私立探偵の畝原はある夜、なにかから逃げている様子の少女を目撃する。乗っていたタクシーで慌てて引き返すものの、少女の姿は忽然と消えていた。翌日、無残な遺体となって発見される少女。畝原は、自責の念から独り聞き込みを行うが、少女の両親の態度に不審を抱くのだった。さらに、かつて連続殺人を犯した少年が周辺に住んでいるという噂が…。果たして少女殺害事件との関わりはあるのか。そして第二の殺人事件が―。私立探偵・畝原シリーズ待望の文庫化。(「BOOK」データベースより)
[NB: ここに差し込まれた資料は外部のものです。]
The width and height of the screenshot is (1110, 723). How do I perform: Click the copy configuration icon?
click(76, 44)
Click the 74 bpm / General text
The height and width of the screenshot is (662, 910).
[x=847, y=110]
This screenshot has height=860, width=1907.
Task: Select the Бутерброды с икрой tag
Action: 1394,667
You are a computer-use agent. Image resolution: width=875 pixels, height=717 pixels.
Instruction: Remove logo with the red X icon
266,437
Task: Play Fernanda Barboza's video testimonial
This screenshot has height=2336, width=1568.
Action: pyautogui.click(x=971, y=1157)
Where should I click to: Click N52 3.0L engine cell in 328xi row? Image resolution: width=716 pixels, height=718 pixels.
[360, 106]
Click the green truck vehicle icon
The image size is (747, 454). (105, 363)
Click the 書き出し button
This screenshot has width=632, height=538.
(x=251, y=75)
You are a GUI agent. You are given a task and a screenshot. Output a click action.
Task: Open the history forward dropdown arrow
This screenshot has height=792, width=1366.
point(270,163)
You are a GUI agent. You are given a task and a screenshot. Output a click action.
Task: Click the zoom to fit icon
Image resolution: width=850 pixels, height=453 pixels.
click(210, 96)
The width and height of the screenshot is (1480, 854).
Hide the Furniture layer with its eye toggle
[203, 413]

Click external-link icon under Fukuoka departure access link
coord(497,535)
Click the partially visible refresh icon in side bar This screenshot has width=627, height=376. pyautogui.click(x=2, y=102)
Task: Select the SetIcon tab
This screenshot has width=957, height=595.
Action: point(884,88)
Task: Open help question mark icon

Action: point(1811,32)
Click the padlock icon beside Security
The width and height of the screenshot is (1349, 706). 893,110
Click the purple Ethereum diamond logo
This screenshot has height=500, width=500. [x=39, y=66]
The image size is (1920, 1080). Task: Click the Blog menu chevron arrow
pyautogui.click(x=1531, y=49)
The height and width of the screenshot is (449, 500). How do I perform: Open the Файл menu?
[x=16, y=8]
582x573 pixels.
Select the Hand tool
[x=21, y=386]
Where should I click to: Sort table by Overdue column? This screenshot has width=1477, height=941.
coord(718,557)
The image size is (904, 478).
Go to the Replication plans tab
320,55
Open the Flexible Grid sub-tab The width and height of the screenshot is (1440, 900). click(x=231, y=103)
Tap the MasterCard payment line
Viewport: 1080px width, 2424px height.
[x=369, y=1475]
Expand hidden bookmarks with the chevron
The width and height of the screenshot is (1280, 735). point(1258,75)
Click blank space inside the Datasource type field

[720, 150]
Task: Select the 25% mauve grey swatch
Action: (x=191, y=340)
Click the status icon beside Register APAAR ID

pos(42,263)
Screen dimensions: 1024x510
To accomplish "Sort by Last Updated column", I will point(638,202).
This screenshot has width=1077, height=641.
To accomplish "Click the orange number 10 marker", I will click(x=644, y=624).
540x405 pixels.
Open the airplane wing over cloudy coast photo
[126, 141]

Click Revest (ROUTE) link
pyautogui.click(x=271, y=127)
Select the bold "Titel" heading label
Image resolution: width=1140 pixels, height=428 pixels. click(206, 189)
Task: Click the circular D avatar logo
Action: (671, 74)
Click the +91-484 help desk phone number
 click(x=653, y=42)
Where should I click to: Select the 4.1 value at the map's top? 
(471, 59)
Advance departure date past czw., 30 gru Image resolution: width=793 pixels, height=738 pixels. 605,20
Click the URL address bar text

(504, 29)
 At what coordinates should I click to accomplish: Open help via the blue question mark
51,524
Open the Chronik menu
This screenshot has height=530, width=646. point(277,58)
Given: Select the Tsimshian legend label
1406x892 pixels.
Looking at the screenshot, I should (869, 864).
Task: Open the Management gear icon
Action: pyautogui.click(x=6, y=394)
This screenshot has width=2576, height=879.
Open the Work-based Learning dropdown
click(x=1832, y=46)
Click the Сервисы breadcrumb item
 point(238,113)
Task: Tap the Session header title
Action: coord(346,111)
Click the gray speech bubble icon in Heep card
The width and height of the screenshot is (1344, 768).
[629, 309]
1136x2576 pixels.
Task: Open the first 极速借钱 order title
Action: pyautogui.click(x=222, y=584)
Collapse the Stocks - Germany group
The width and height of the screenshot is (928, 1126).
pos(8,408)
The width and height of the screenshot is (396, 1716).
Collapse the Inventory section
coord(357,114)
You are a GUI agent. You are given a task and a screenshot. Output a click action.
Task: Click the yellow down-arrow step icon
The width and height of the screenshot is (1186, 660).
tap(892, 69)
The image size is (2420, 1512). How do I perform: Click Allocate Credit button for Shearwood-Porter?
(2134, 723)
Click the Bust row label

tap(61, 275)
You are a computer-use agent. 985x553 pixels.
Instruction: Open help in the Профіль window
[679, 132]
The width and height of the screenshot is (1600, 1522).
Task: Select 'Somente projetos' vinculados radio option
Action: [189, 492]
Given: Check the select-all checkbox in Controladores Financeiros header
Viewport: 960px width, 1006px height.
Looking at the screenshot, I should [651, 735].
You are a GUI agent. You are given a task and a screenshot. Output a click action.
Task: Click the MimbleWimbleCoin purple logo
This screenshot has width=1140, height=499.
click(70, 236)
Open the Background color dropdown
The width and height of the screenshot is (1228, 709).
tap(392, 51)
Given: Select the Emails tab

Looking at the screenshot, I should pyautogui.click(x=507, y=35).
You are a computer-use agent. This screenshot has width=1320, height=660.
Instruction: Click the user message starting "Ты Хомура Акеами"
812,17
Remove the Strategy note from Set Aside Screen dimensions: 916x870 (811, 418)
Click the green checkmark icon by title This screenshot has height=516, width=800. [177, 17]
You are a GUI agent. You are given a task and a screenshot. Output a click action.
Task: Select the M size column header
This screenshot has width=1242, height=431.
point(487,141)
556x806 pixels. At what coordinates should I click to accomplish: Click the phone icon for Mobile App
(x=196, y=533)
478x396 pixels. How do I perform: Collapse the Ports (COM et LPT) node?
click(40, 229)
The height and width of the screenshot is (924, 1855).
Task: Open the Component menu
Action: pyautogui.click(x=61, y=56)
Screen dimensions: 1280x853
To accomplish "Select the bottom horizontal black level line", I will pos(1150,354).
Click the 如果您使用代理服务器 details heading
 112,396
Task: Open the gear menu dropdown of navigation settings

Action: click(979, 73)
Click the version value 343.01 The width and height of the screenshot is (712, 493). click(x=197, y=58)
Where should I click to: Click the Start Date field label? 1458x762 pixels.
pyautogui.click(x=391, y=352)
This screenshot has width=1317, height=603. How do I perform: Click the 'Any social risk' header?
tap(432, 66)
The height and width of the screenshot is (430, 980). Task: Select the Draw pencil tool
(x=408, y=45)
ある夜、何かから逃げている少女をタクシーの中から目撃した畝原は、タクシーの運転手と共にその少女を探すが見つからない。翌日、その少女は死体で発見された。個人的に事件解決を目指す畝原だが、続いて第2の殺人がおきる。
この作家は物語の作り方が上手いのだろう。
このシリーズも人物造形が極端というか、ありがちな人間ではあるけれども、そこまで行くか、という人物が多数登場し、されらの人物がストーリーを面白くさせていることもまた間違いないと思われる。
謎解きが好きな人たちには物足りなさがあるかもしれないが、個人的にはストーリー重視の物語が好きなのではまるのだと思っている。
社会派と言われる作家の方が好みであるし、この人も現実社会に起きている事件をヒントに物語を構築しているようで、そこが私の好みに合うのだろう。
主人公が家に帰り、家族の日常の微笑の中に幸せを感じるくだりなど、私の好みにぴたりとはまるのだ。